◆ EXERCISE: Recast every line of the records below as a numbered list, skipping blank lines and leaving the pictures out.

◆ ENTRIES SHOWN:
====================

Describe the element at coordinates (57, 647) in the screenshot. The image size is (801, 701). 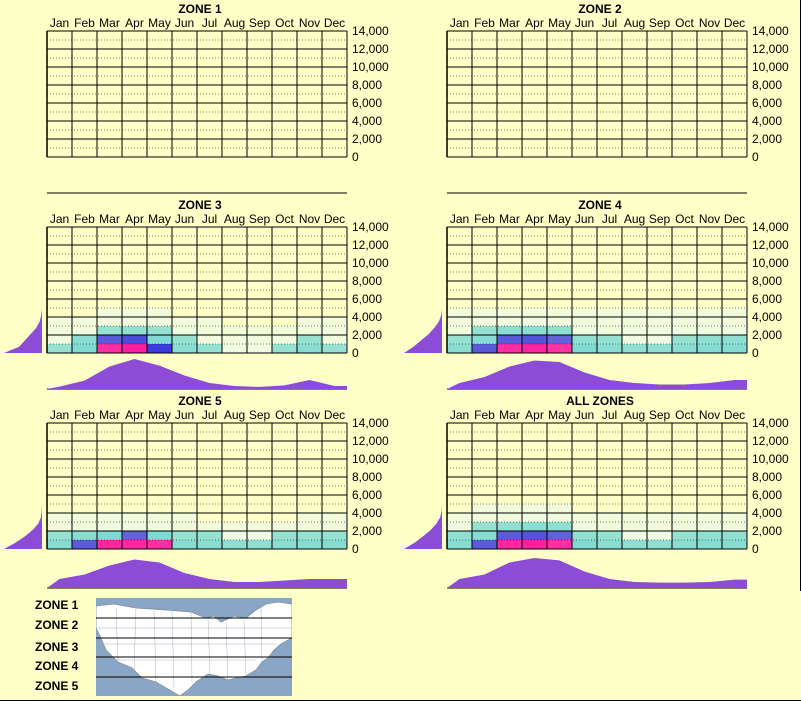
I see `legend-zone-3: ZONE 3` at that location.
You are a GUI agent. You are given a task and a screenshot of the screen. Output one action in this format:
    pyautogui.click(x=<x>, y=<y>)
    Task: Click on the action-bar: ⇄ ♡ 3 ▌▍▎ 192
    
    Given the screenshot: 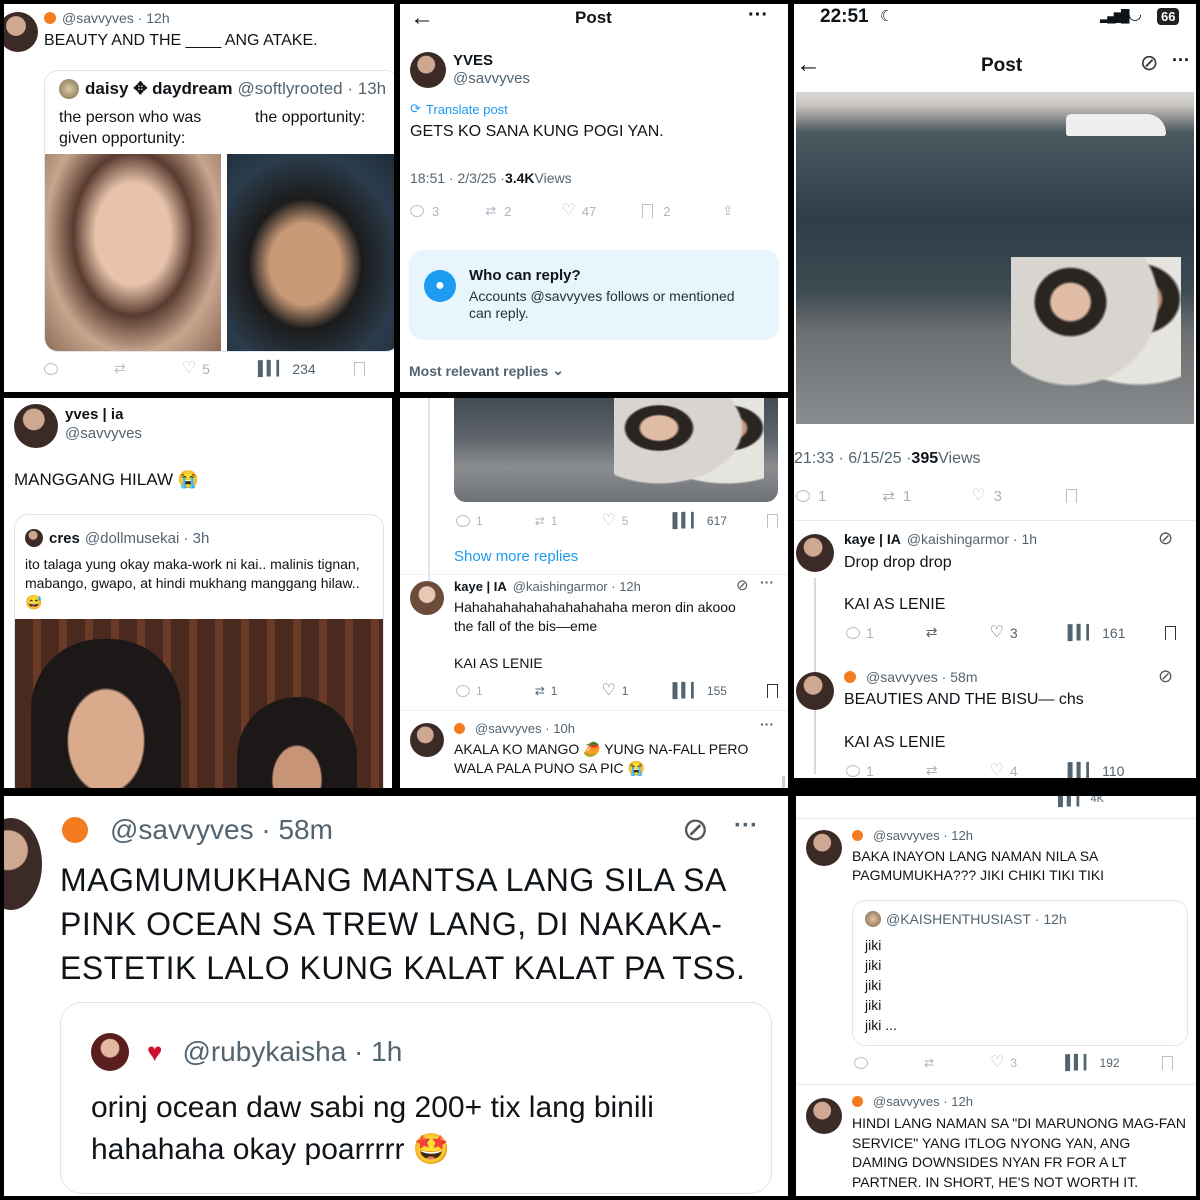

====================

◆ ANSWER BOX:
1. Describe the element at coordinates (57, 647) in the screenshot. The image size is (801, 701). 
2. I see `legend-zone-3: ZONE 3` at that location.
3. You are a GUI agent. You are given a task and a screenshot of the screen. Output one action in this format:
4.     pyautogui.click(x=<x>, y=<y>)
5.     Task: Click on the action-bar: ⇄ ♡ 3 ▌▍▎ 192
6.     Given the screenshot: 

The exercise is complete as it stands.